10 January 2020
Editor

Shortcomings
in SEC proposals exposed
Minerva Analytics has written a no-holds-barred letter to the US Securities and Exchange Commission (SEC) stressing several major issues with the regulator’s proposed proxy adviser rules.
The letter,
penned by Minerva CEO Sarah Wilson, makes clear that the rule amendments would
have “significant, far-reaching and harmful impacts” on the US proxy landscape,
damaging investor rights and harming both service providers and issuers.
The SEC’s proposals have already been criticised for serving the interests of big corporates who want to silence shareholders. Wilson stresses that the proxy rules would, in any normal circumstances, be thrown out of court.
“We contend
that the judge would have no hesitation in terminating the proceedings on the
grounds that the action is nothing less than vexatious litigation brought by a
very powerful constituency designed solely to harass and intimidate a small
handful of hard-working analysts rather than to address a fundamental legal
failing,” she explains.
The letter
documents a long list of compelling objections to the SEC’s short-sighted rule
proposals.
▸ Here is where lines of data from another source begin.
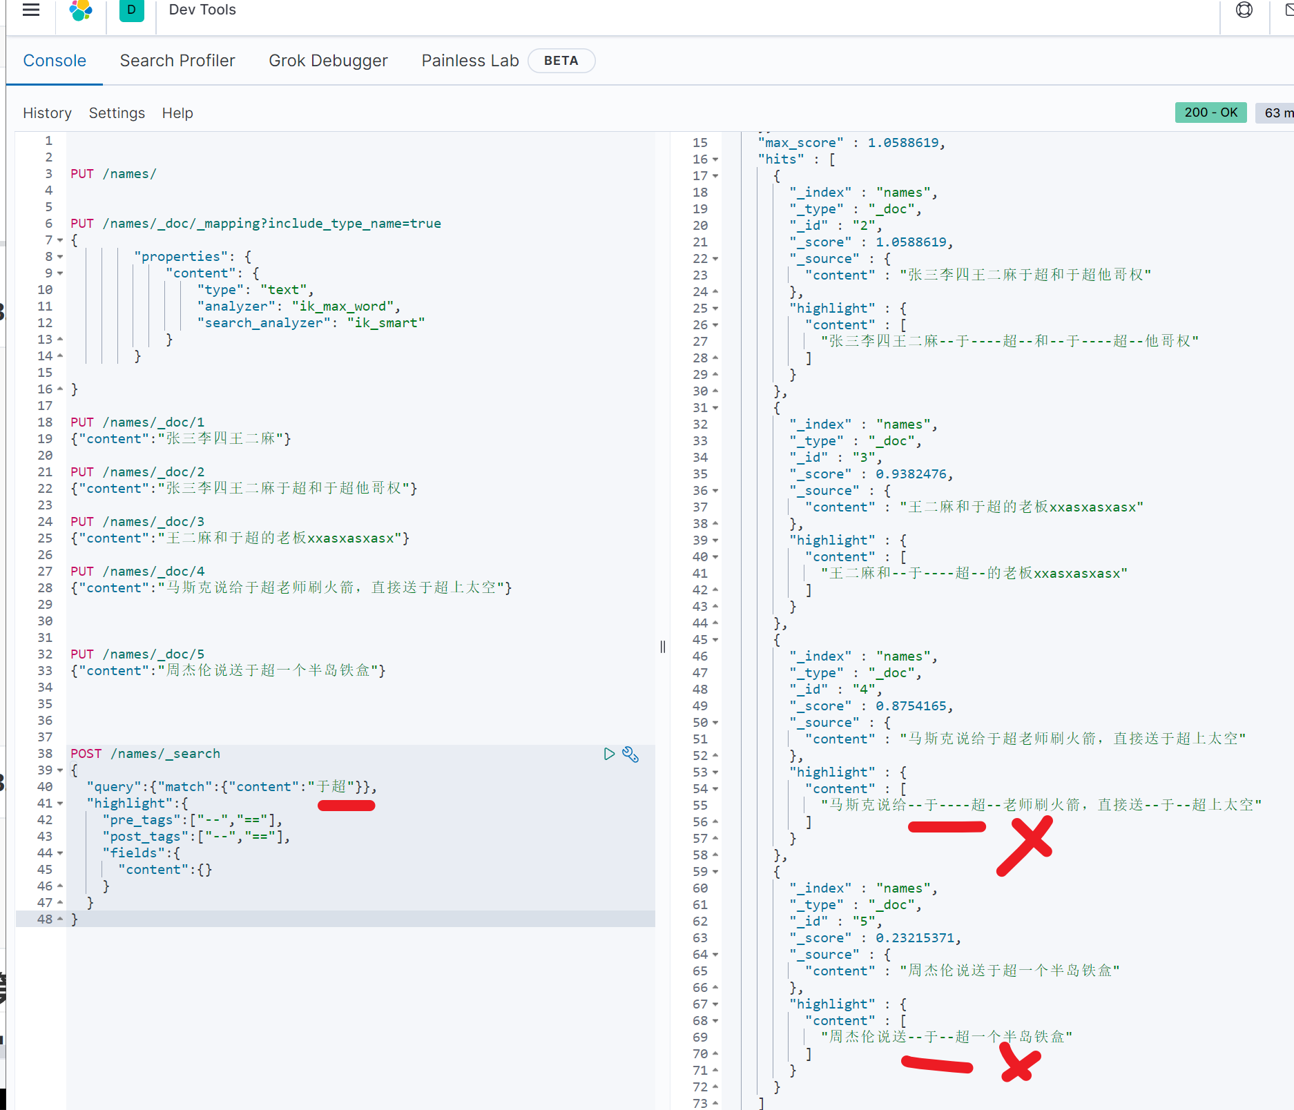Image resolution: width=1294 pixels, height=1110 pixels.
Task: Click the green D space avatar
Action: (x=131, y=10)
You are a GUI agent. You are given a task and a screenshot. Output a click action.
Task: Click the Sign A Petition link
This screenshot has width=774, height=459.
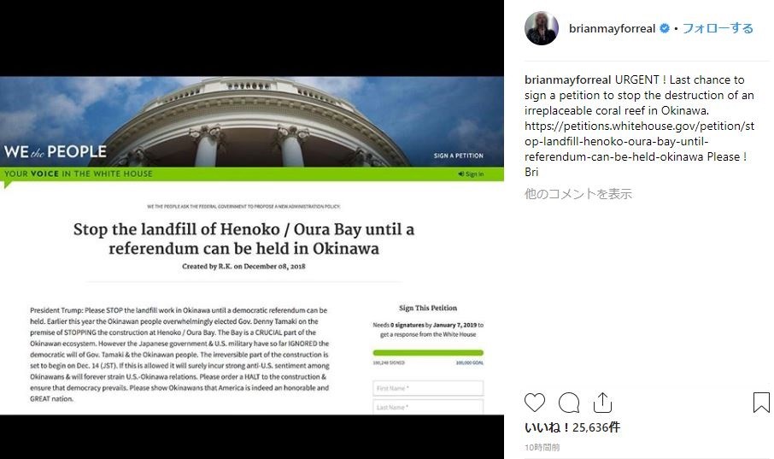459,156
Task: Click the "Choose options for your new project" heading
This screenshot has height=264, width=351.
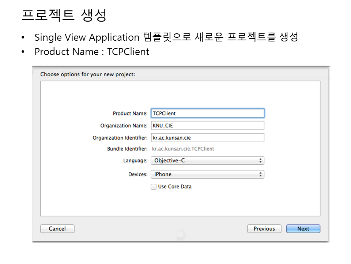Action: point(87,74)
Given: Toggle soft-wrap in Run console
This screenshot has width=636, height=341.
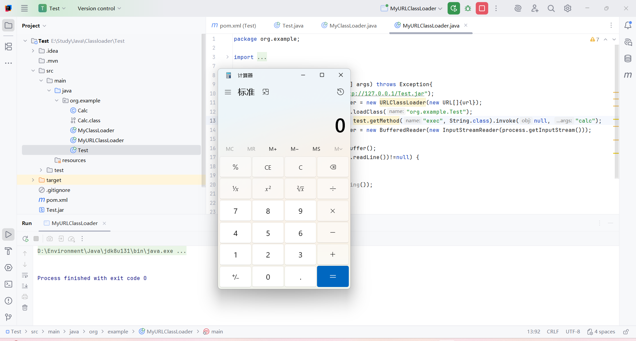Looking at the screenshot, I should coord(25,275).
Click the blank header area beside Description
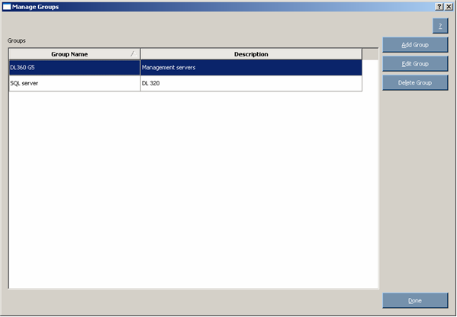Screen dimensions: 457x317 coord(370,54)
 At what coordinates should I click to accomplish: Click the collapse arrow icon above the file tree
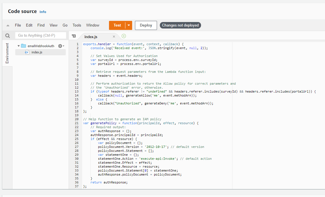coord(7,25)
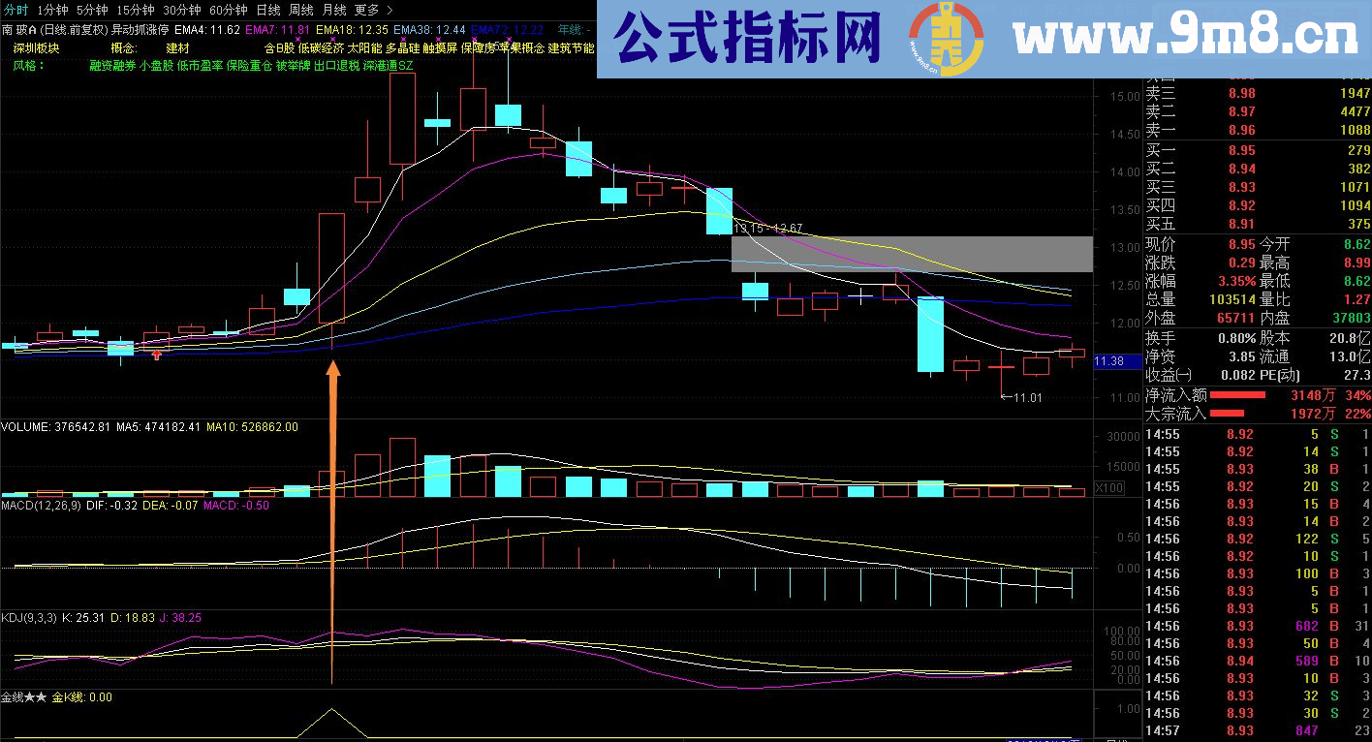
Task: Expand the 风格 style tag list
Action: (x=29, y=65)
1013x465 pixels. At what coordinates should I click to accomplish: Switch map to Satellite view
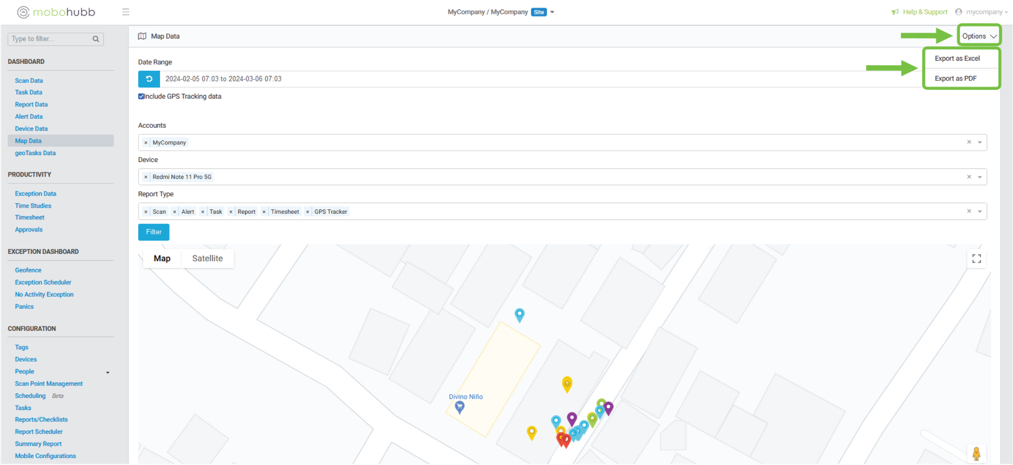tap(207, 259)
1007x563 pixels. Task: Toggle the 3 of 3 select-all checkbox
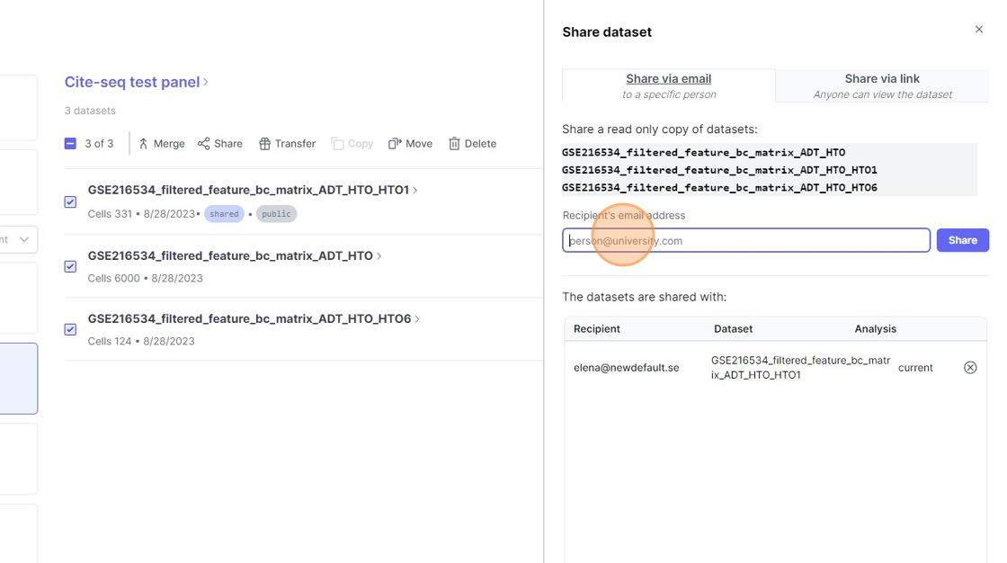point(70,144)
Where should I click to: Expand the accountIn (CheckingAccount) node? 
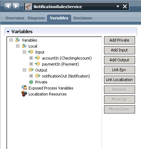pos(31,58)
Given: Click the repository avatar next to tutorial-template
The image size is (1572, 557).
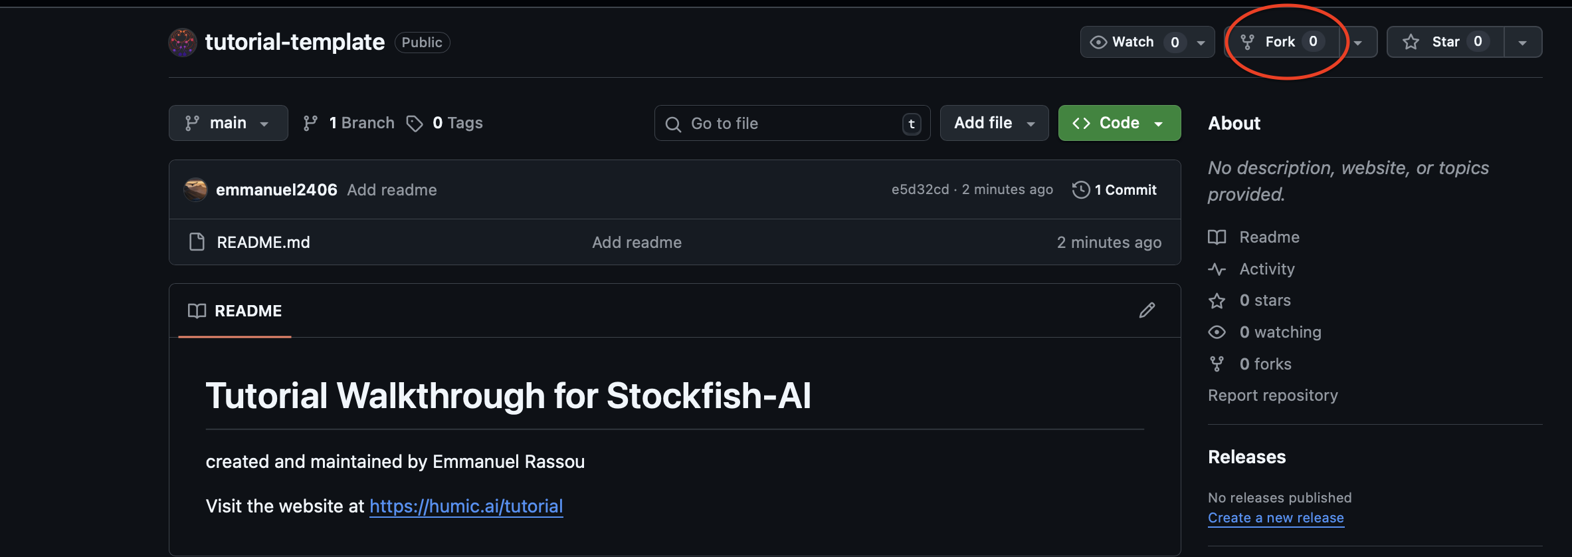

These include a belief that the rules would severely limit shareholders’
property rights and interfere with their entitlement to receive research untampered
by third party interference.
The rule changes, if passed, would breach fundamental regulations and principles, the letter asserts, including putting proxy service providers in breach of fiduciary responsibilities to clients.
“We believe
that the highly-charged and well-funded political campaign that has been waged
against proxy advisors (and by extension, their clients) is based not just on
low-quality ‘academic research’ but on a deliberately ill-conceived
understanding of the role of service providers in the stewardship process,”
Wilson says.
The missive boldly
refutes recent claims made against proxy analysts, which CEO Wilson describes
as “entirely without foundation”.
One major claim
dismissed is that investors need “protecting” from their service providers.
“This is
probably the most extraordinary allegation of all,” she says. “Let us not be
squeamish about the real meaning of such statements. Who benefits from the
passage of these regulations?
“Who is
calling for an increased regulatory burden? Certainly not investors who will
end up paying considerably higher fees if these rules are passed.”
Minerva also
puts paid to the myth that ‘proxy research is full of errors’, and that votes
are “incorrect” or “inaccurate”.
“While data
can be inaccurate, if it were true that proxy advisor recommendations were
“full of errors”, that would mean that the 95% of votes that receive upwards of
95% support have also been made in error. How can this be?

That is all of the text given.